▶ Saved entries:
[Start of Attachment]
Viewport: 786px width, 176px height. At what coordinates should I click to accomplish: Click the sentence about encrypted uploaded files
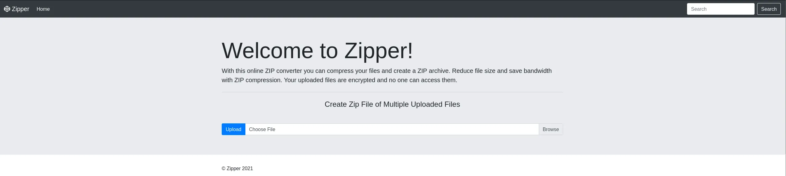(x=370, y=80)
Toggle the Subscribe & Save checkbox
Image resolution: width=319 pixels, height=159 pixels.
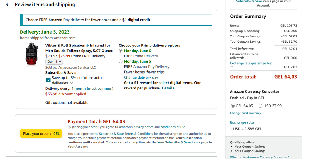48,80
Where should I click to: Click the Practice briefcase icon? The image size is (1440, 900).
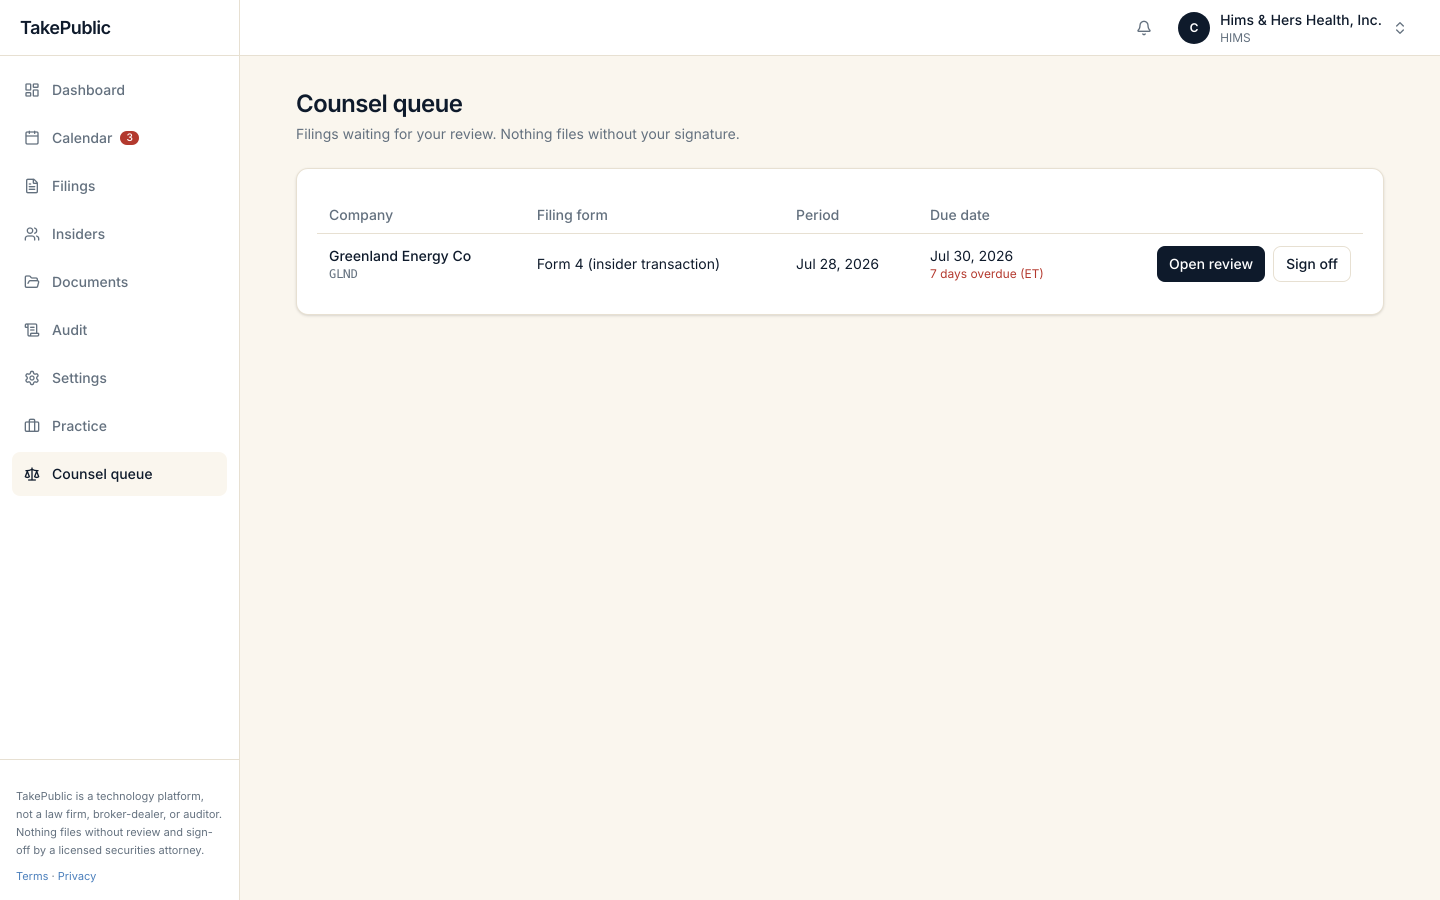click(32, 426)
[End of Attachment]
From the line with "Where should I" down to the last line of the entries above, set down every line exactly, apart from the pictures.

Where should I click to: Click the Practice briefcase icon? The image size is (1440, 900).
click(32, 426)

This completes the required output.